Why One Law School Is Mixing Lawyers, Art and Faith To Communicate Values to Law Students
My favorite lawyers tell knee-slapping lawyer jokes. It’s a grand tradition.
Say, like this one:
Having just moved to a new home, a young boy meets the boy next door. “Hi, my name is Billy,” he says. “What’s yours?” “Tommy,” replies the other. “My daddy’s an accountant,” says Billy. “What does your daddy do?” “He’s a lawyer,” Tommy answers. “Honest?” asks Billy. “No, just the regular kind.”
The jokes are a great way to signal that while some attorneys fit the cultural stereotype, others — most, according to BYU’s law school dean, Gordon Smith — use it for good.
“I think some people don’t think of lawyers always as peacemakers, especially if we’re fomenting conflict to generate business, but that’s not what most lawyers do,” Smith told me on Friday.

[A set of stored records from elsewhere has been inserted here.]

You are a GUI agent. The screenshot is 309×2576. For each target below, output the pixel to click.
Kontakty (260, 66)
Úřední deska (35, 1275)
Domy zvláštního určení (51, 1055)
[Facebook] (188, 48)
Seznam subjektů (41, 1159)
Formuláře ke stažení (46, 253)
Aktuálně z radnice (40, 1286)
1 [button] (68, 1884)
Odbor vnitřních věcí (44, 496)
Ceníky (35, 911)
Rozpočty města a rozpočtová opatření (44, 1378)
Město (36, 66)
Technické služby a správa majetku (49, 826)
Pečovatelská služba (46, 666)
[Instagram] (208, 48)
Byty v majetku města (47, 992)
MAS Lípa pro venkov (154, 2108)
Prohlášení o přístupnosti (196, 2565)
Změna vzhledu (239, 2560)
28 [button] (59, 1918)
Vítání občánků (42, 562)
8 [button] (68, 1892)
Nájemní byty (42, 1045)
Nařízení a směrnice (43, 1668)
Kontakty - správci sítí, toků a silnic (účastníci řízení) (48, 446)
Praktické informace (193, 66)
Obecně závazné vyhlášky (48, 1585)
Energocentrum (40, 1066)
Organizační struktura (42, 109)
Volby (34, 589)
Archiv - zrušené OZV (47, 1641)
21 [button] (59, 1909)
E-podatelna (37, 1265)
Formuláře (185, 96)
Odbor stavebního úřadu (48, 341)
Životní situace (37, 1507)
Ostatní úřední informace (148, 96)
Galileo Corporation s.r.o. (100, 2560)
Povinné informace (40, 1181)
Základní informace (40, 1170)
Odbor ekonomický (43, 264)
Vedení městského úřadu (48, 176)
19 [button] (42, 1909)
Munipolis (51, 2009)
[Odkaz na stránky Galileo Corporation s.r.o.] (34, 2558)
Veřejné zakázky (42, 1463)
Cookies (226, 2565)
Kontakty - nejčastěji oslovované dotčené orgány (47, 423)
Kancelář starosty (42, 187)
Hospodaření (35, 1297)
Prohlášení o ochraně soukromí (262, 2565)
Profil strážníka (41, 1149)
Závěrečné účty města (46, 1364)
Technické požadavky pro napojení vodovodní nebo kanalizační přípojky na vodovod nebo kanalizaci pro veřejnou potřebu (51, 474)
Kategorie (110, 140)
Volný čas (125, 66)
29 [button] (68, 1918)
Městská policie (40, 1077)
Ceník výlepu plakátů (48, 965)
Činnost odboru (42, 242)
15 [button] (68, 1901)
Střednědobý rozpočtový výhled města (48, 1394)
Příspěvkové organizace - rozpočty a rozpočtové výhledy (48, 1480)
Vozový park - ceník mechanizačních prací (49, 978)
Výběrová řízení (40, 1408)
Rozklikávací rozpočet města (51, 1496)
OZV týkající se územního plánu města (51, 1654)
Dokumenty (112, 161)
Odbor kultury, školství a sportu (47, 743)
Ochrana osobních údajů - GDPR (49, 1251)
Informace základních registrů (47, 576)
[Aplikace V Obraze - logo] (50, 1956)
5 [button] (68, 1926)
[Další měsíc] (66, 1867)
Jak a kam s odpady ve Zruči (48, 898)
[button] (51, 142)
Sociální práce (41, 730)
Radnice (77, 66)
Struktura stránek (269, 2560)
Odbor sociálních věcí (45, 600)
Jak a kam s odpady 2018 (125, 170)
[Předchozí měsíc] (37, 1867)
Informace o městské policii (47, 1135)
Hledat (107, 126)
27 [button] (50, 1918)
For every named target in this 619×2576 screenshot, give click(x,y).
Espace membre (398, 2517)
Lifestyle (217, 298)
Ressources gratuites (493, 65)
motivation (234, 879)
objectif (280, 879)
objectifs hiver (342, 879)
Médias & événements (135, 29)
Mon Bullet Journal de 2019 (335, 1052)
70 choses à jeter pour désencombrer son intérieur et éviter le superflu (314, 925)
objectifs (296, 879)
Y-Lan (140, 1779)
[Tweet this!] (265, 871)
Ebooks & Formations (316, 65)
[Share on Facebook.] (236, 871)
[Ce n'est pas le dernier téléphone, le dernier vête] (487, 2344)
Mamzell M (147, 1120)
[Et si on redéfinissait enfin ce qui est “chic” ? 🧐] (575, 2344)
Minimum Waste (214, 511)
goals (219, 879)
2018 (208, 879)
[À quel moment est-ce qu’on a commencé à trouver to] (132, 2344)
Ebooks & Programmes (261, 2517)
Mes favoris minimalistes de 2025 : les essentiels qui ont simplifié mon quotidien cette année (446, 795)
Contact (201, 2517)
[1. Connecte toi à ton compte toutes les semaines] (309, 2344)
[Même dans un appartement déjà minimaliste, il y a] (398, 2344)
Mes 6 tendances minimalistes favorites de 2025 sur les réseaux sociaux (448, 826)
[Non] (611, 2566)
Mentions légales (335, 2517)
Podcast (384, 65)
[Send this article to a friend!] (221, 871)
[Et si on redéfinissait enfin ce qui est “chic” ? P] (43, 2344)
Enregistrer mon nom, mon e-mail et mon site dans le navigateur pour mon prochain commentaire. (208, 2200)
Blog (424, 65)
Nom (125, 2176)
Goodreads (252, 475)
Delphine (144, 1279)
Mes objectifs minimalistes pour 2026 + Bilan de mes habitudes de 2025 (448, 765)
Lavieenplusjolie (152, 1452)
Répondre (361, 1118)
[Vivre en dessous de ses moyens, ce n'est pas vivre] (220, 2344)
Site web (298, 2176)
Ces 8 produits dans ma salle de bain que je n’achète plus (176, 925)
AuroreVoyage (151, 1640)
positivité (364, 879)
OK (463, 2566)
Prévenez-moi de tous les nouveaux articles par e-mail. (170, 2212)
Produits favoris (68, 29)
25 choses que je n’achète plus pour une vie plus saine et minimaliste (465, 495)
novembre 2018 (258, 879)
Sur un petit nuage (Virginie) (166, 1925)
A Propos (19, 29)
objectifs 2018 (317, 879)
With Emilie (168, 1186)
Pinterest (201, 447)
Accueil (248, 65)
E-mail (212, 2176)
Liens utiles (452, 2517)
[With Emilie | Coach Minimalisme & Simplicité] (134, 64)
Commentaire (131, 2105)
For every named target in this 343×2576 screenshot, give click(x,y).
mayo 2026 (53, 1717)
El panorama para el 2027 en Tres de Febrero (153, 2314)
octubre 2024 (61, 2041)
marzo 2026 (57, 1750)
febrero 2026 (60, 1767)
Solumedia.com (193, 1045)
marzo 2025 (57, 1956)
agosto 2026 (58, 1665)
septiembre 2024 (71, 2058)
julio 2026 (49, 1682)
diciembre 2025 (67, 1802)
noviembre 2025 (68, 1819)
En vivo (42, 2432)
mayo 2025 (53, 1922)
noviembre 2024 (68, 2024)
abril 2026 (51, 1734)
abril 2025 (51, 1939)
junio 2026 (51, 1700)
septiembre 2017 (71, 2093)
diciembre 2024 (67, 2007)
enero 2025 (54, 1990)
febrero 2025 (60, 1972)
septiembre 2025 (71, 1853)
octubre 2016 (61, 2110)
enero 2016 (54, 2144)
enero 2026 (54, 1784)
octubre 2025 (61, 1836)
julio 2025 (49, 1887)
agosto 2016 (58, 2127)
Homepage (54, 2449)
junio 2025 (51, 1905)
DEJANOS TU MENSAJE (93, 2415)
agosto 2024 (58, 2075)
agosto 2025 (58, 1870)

We had started our conversation in front of the seven striking, original and new paintings by Jorge Cocco Santángelo showing Jesus Christ performing the legal roles he inhabited — healer, mediator, counselor, peacemaker, advocate, lawgiver and judge. (See two of the seven paintings below and all seven here.)
The paintings now permanently hang on a wall outside the moot courtroom on the third floor of the J. Reuben Clark Law Building. Smith, on the other hand, walked as we talked. He gave me a tour of the paintings and pictures the law school recently has begun to put up around the building.
“Law school as art museum,” he said.
Standing momentarily in his office, which includes a both paintings and large photographed portraits of people around the world, he said the role of a lawyer is to reduce contention.
“Most of us try to resolve conflict, we try to resolve disputes, and do so in a way that allows people to walk away as peacefully as possible. The whole purpose of the legal system is to prevent violent conflict,” he said.
The goal is to use the rule of law — everyone follows a publicly created set of laws enforced equally and adjudicated independently — rather than descend into violence and chaos.
“Lawyers really are peacemakers in our society, and we want to emphasize that to the students,” Smith said.
It’s why Cocco’s image of Jesus Christ as peacemaker is the centerpiece of his seven new paintings hanging at the law school.
Cocco spoke at the unveiling. He said the burden he carries is waking up each day with more images in his mind than he ever will be able to complete. When I interviewed him afterward, I asked him what else he wanted people to know.
“I feel honored and thankful,” he said, “for the opportunity to communicate with other human beings through the gift God gave me.”
Communicating with law students through art is exactly what Smith wants to do. He has assigned one of the law school employees to oversee art in the building.
“We’re trying to communicate through art what we hope our students will aspire to become once they graduate from law school, and that is people who are serving the one persistently and making sure that nobody’s forgotten,” he said.
“It’s hard to teach. It’s harder to do.”
The idea began with a display of photographs designed to communicate the idea that every person has a value and is worthy of respect, concepts from the 2018 Punta del Este Declaration of Human Dignity for Everyone Everywhere, an international document created in part by BYU’s International Center for Law and Religion Studies.
Now a display about the declaration and photographs of people around the world adorn a wall on the law building’s second floor.
“When that went up, I had this little epiphany that we’ve got all these walls here that are instructional spaces, essentially, like an art museum,” Smith said as we peered down on that display from the third-floor lobby.
“So in our library now we have a display on women’s suffrage, and outside the trial courtroom on the level below we have a display that’s about the the civil justice system in the United States.”
Smith then walked me around a corner to view a print of the famous 1934 Maynard Dixon painting, “Forgotten Man.” The BYU Museum of Art owns the original painting. A print that hangs in the office of President Dallin H. Oaks, first counselor in the First Presidency of The Church of Jesus Christ of Latter-day Saints, which sponsors BYU.
President Oaks is first vice chairman of BYU’s Board of Trustees. Smith has spoken frequently about the reason he had a print of “Forgotten Man.”
“As a lawyer, our job is to go out and treat every individual with respect and convey that they are children of our Heavenly Father, that their value is great in the sight of God, and that nobody should be forgotten,” he said. “That’s our role, to make sure that nobody is forgotten.”
Smith told me the law school is talking with another well-known Latter-day Saint artist about creating another painting for the law school related to Christ’s teachings of the value of all people.
“Our hope is to drive these themes home with our students,” Smith said. “If you’re a lawyer and you have that embedded deeply within you, you’re going to be a great lawyer.”